(INSTRUCTIONS TO FOLLOW):
The lines to copy run from the one containing "Click the $1,360.00 price" to the very end of the records; give them exactly, and only them, without pictures.

[Stored records]
******************************

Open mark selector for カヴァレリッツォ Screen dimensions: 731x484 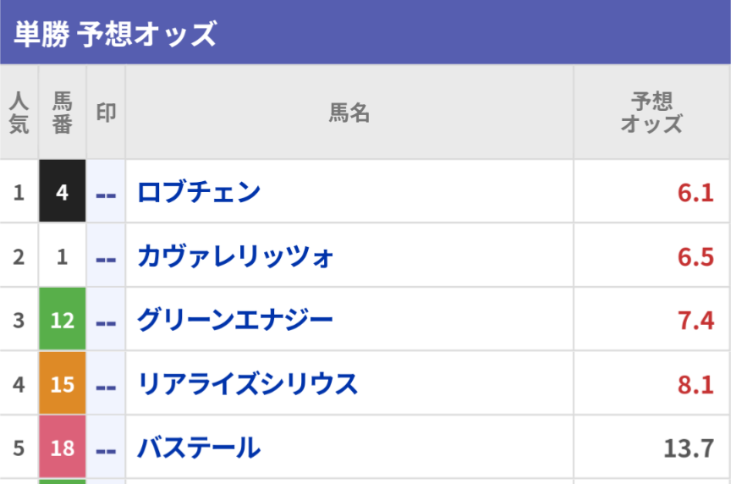point(106,256)
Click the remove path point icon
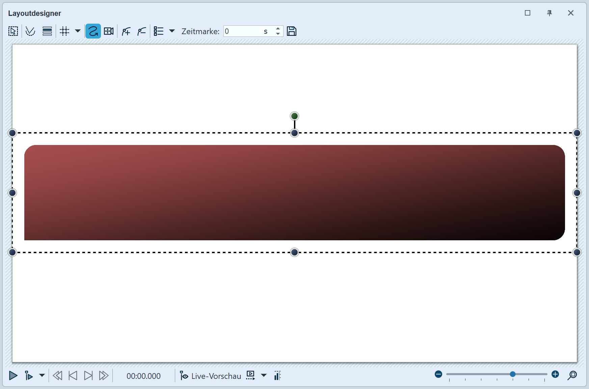Screen dimensions: 589x389 142,31

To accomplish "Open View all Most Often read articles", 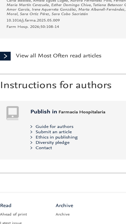I will click(58, 56).
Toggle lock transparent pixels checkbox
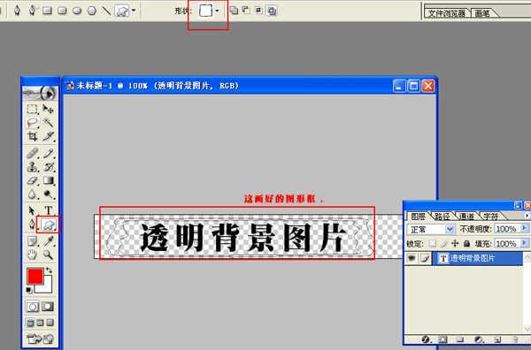The height and width of the screenshot is (350, 531). click(x=433, y=243)
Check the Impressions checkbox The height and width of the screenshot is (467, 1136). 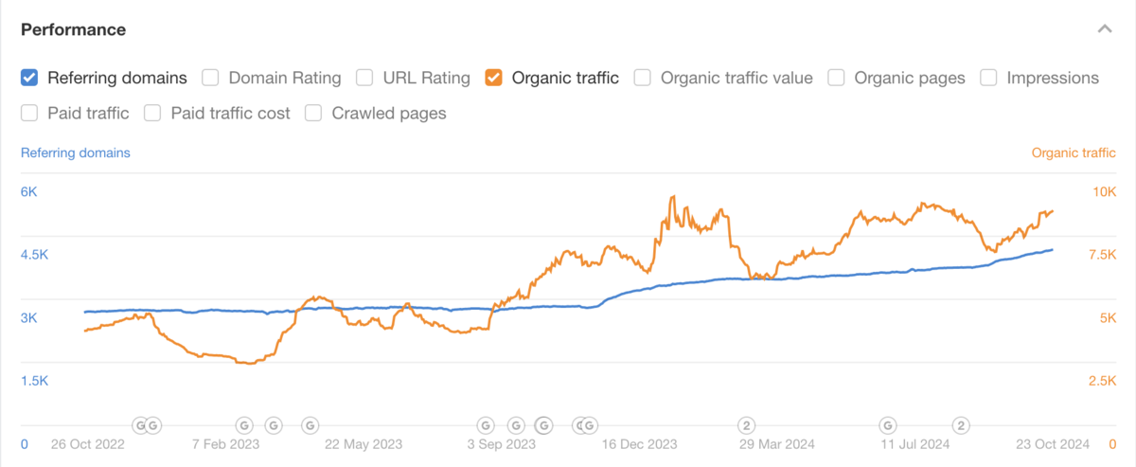988,78
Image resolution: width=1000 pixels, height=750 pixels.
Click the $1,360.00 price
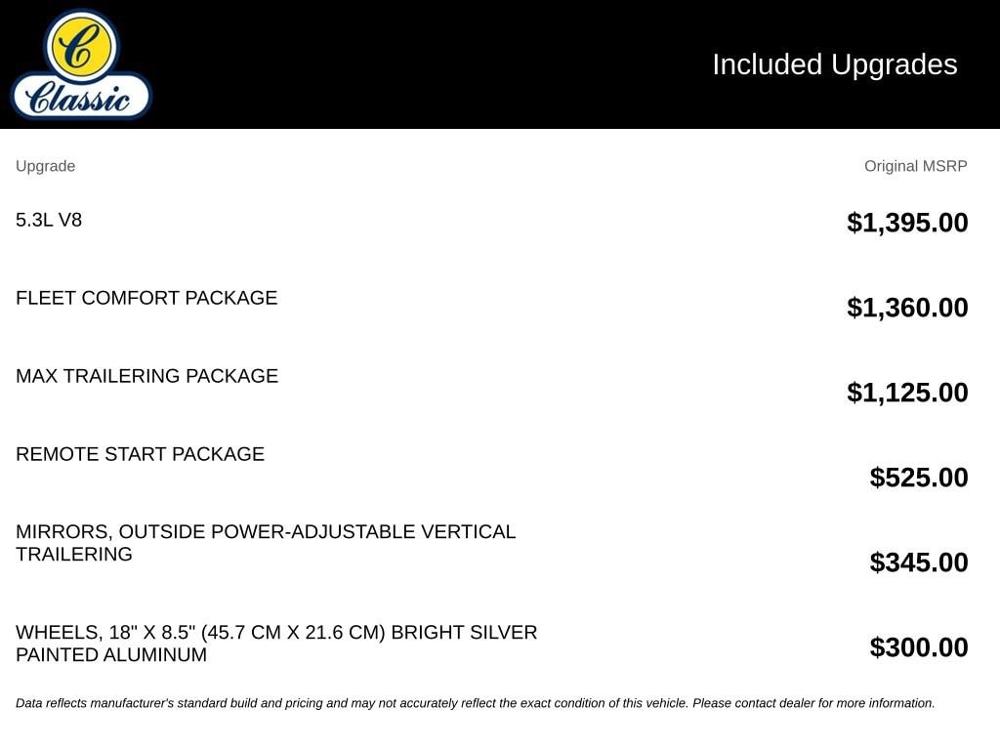pos(907,308)
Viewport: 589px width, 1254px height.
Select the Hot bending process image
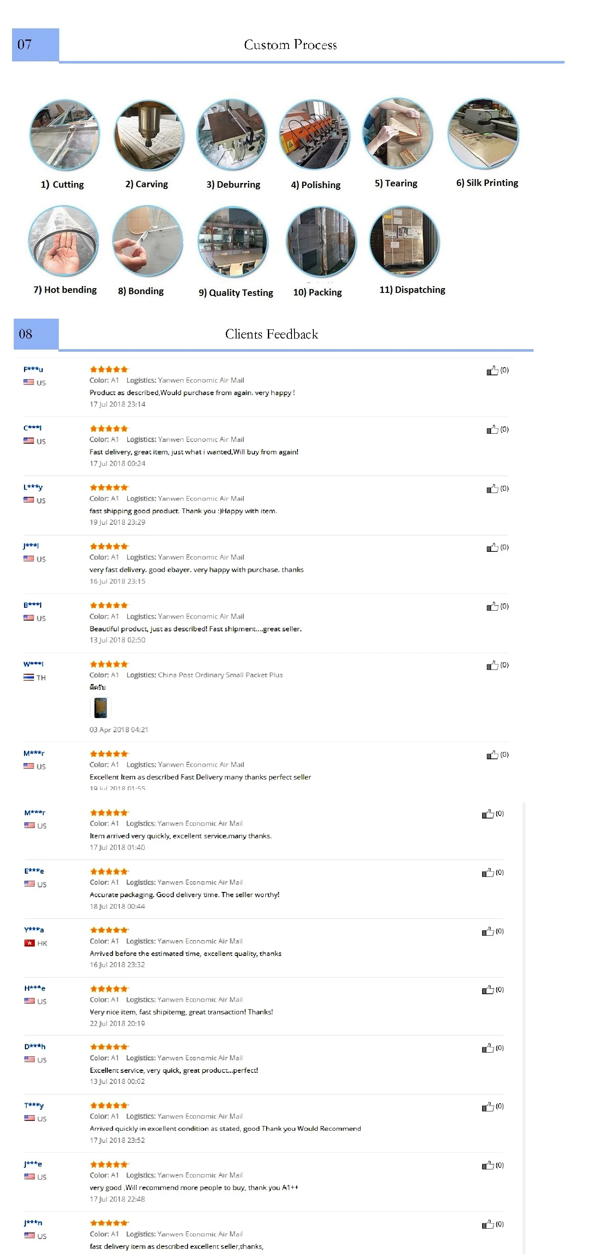coord(64,241)
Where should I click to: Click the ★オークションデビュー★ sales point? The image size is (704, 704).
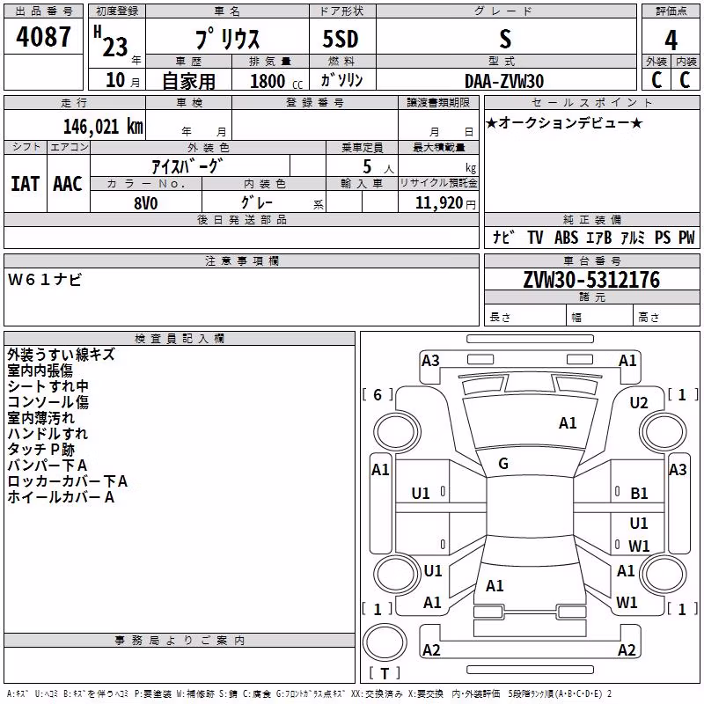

******************************

(ANSWER TO THE EXERCISE):
Click the $1,360.00 price
pos(907,308)
Viewport: 589px width, 1254px height.
Select the Hot bending process image
coord(64,241)
Where should I click to: Click the ★オークションデビュー★ sales point? The image size is (704, 704).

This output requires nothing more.